ACTIVITY:
Restate word for word only the lines from the one with "Given: Select the S size row label" through the end of the records; no pictures belong in the copy.

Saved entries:

· · ·

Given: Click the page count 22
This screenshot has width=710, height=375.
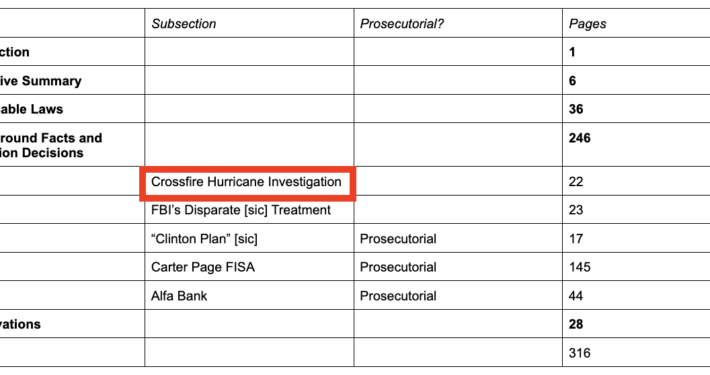Looking at the screenshot, I should pyautogui.click(x=576, y=182).
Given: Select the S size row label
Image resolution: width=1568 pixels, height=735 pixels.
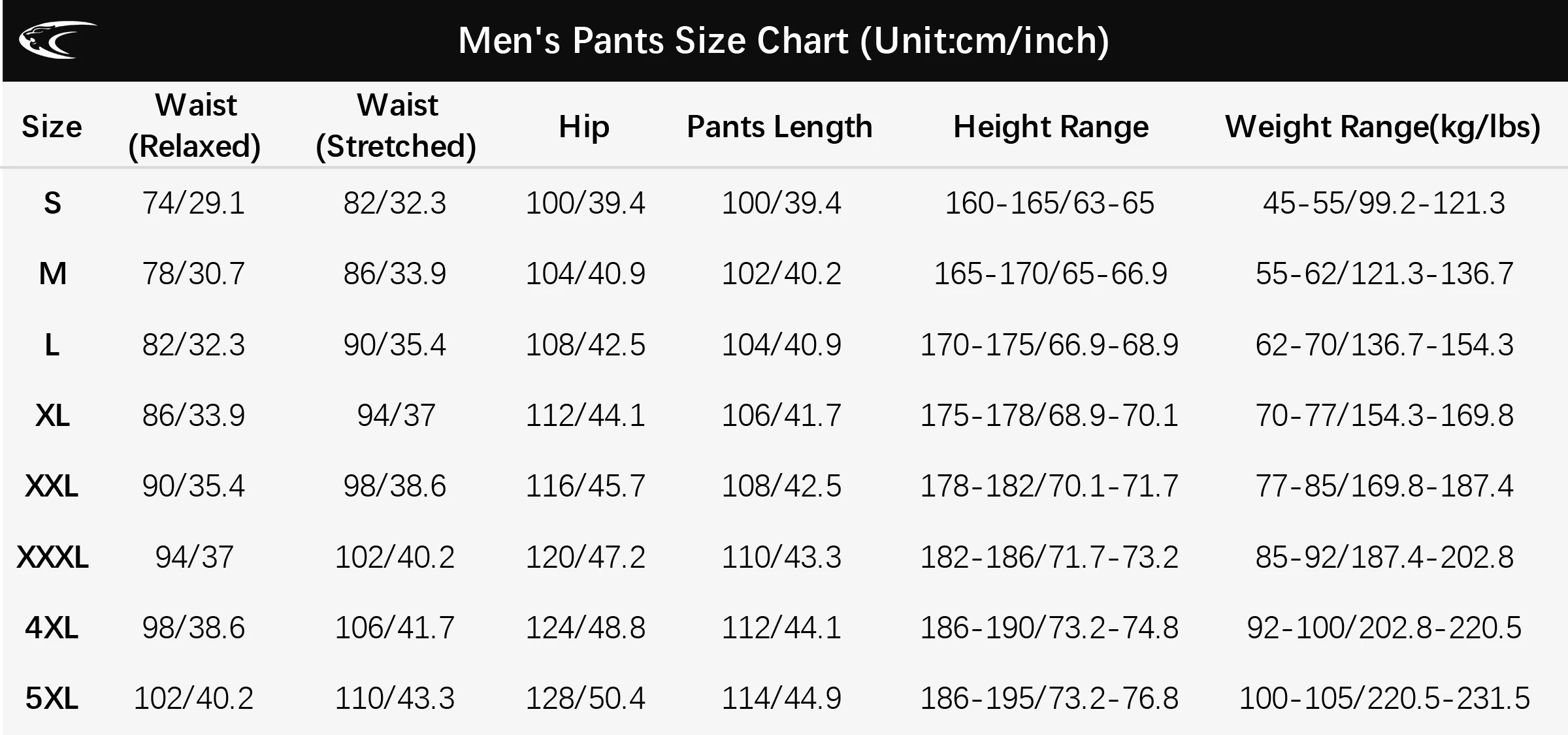Looking at the screenshot, I should pyautogui.click(x=52, y=203).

· · ·

RESPONSE TO THE EXERCISE:
Given: Select the S size row label
Image resolution: width=1568 pixels, height=735 pixels.
Looking at the screenshot, I should pyautogui.click(x=52, y=203).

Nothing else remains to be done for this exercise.